Amie turned her attention away from his deeper thoughts, and instead focused on other things. She stood up in Rick's body, then walked away, until she was looking out into the darkness. Focusing on two perspectives at once was incredibly challenging for her. The longer she kept the strange magic going, the clearer Rick's vision became, and the less she saw from her own. She barely even heard Beth ask what she was doing.

"An experiment," she announced. Rick thought that was a good idea as well—he wanted to understand the limits of everything they could do, hoping there was some clue to their salvation hidden in plain sight. He didn't believe that Amie's pony friend would help them, though he'd been polite enough not to say so.

"It's not like... it's more than just controlling," she whispered. Using just her own body took immense concentration, like making two distinct motions with both arms at the same time. Only this time her arms were separated by real distance, and she had to deal with two bodies worth of sensory information. "He's still... awake. I think he could fight me off."

"I don't want to fight," Rick said. As before, she felt her lips moving without the associated desire to speak. "Show me how to change first. A guy, please."

"I knew that," she answered. Then she changed him. She already had a body picked out—he needed to be a pegasus too, or else he couldn't fly anywhere with Beth. But he'd be thinner and scrawnier than most stallions, and probably need glasses. He would have a soldering iron for his cutie mark, since he usually had one in his hand anyway.

This time, Amie knew the magic was coming, and it didn't tear her away. She felt Rick's procession of shock, then curiosity for the new body. As in her own experience, he quickly found it easier to understand than the bug he'd been stuck as for the last months. Ponies were familiar mammals, with everything more or less the way you expected it.

Rick hurried back over to the fire, grinning. "You're right, Beth! I can... see how she did it. The power to change has been right there all along!"

Amie let go, settling back onto her haunches. They'd all been so distracted that the fire was burning down to embers now. But their conversation had also gone on long enough that distant sunlight was growing on the horizon. 

For a second, Amie didn't move, relaxing into the simplicity of having only her own eyes to look through, and no foreign thoughts in her head. The others were close if she wanted them—their appreciation, their excitement, and of course their loyalty. She'd given them something tonight, more than just saving their lives.

"What will we do now?" Beth asked. "Now that we can... except I don't think I could teach this. I can't even... explain what you did. I'm just copying exactly how you did it."

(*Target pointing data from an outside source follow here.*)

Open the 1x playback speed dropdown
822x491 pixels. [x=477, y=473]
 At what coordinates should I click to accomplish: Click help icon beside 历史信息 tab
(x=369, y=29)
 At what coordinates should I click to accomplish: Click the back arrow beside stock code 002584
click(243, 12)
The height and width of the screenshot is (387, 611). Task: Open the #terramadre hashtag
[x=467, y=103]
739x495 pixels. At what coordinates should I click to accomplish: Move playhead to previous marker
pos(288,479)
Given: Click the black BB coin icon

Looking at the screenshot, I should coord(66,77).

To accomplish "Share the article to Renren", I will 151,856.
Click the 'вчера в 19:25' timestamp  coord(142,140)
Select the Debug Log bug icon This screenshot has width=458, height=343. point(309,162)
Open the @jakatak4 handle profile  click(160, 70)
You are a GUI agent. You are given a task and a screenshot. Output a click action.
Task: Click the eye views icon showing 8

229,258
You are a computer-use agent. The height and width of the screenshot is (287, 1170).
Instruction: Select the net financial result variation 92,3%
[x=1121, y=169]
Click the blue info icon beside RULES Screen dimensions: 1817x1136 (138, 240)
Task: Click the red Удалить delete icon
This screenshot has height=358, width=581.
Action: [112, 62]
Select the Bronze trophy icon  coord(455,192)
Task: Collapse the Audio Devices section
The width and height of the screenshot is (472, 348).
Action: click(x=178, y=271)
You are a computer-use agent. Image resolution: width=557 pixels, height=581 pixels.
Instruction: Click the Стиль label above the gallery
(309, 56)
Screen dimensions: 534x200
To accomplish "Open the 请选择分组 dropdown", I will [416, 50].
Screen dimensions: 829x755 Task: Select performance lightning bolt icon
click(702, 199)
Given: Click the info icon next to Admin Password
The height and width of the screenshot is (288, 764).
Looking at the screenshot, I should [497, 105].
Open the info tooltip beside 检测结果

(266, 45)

"Don't go back to camp," she said. "Not yet. I'm going to get my kids out, every single goddamn one of you. But we have to do it smart. Rick, get your transmitter working. Then you're going to fly off this hill, and lay low until afternoon. After that, there's a building..."

After controlling them, Amie barely even had to spend any effort at all on what came next. She imagined the Rent-a-Friend warehouse, pictured it perfectly in her mind—and sent it to them, exactly as she remembered it.

That was far simpler than changing for them, and used far less magic. "Fly there, but not after sundown. The city locks up when the sun goes down. If anypony asks, you're miners from Motherlode, hoping to work for the Rent-a-Friend. Wes or I will meet you on the roof. There's somewhere for you to live. If I can convince my boss, there might be work too... we'll see."

"You're the best, Amie." Beth hugged her. "Saving us... who taught you all this?"

Rick wasn't quite that brave, and just pawed at the ground nearby, nodding his agreement. "Camp would be so screwed without you."

Amie had no answer for Beth, of course. She wasn't sure how she knew anything she was doing. But telling them she was figuring things out on the fly would probably not give them the confidence they needed to obey. "I'll be waiting," she promised. "I'll fix this. Somehow."